Di dermaga, pengunjung membeludak seperti sekumpulan semut mengeroyok gula-gula. Beberapa orang bahkan tak mau beranjak dari sebuah spot foto. Mereka terus mengabadikan panorama di tempat itu dari berbagai sudut.
Saya awalnya menduga spot tersebut sudah disewa oleh mereka. Ternyata bukan. “Saya sudah menghabiskan bensin pergi kemari, jadi saya harus banyak foto di sini,” ujar seseorang di antara mereka. Padahal, saya yakin dari puluhan foto yang diabadikan, mungkin hanya satu yang diunggah ke media sosial.
Jikalau sudah capek jemur gigi depan kamera, pengunjung bisa beristirahat di tenda-tenda kecil yang disewakan oleh pemilik tempat wisata. Cukup membayar Rp50 ribu. Wahana lain yang tersedia adalah perahu. Pengunjung harus membayar 15 ribu perorang jika ingin merasakan sensasi ber-selfi di tengah danau. Bila lapar dan haus, terdapat lapak yang menjual makanan dan minuman seperti mi Aceh, mi so, dan jagung bakar. Kalau mau sedikit capek, silakan masak sendiri, membakar ikan misalnya. Bahkan, membakar kenangan juga tidak dilarang.

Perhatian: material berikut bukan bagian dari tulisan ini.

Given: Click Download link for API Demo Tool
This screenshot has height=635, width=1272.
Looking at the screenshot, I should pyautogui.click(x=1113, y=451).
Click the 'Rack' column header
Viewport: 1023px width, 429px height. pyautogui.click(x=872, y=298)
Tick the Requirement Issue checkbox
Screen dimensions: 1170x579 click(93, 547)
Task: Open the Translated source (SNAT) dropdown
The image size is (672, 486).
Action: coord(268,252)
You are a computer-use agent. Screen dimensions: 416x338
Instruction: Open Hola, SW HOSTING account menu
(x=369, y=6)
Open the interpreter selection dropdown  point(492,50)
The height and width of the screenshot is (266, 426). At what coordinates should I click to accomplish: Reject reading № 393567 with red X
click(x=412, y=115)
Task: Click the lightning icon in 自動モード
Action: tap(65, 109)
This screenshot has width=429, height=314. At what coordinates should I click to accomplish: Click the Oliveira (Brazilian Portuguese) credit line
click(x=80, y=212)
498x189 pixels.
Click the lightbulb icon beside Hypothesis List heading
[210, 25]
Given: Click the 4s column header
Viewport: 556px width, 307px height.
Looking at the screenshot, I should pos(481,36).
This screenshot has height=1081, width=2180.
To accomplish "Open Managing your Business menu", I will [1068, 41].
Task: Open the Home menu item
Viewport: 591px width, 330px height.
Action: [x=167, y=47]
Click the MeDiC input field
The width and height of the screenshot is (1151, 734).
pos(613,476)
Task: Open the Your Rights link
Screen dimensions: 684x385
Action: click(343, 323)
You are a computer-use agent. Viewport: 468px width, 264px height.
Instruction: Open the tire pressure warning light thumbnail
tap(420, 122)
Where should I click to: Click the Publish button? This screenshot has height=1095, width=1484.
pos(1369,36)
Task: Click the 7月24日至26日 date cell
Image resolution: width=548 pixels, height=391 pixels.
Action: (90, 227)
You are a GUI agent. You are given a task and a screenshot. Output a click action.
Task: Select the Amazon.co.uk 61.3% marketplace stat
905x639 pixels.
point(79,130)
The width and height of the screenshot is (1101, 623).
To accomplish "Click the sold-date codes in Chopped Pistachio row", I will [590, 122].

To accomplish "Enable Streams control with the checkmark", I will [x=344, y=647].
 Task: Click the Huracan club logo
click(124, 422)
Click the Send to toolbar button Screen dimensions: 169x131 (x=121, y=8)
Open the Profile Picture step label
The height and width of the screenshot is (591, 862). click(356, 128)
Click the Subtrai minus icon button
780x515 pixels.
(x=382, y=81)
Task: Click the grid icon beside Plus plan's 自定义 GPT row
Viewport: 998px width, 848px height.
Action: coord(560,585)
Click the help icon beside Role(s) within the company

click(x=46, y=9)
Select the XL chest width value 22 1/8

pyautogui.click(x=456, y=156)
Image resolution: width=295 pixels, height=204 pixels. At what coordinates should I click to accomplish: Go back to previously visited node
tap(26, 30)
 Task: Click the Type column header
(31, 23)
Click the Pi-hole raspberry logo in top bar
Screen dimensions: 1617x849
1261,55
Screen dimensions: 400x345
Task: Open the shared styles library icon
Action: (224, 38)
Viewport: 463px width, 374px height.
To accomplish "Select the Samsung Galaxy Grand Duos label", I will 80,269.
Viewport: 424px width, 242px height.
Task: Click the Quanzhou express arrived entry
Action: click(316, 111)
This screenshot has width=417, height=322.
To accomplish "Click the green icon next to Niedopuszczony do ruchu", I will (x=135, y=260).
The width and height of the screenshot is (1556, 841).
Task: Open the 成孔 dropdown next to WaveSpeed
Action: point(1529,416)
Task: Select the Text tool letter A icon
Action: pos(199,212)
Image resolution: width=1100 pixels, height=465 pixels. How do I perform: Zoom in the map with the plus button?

Walaupun tidak lama berada di situ, rasa penasaran dan lelah saya terobati. Berada di tempat itu memang menenangkan. Saya ingin kembali ke sana, di lain waktu. Sekaligus menikmati objek-objek wisata lain yang bertebaran di tepi danau itu, seperti Pantai Gemasih, Pantai Ketibung, Pantai Menye, dan Ujung Paking. Kenapa ada pantai di danau? Datang ke sana dan tanyakan sendiri, ya 🙂
Diperbarui pada ( 3 Maret 2024 )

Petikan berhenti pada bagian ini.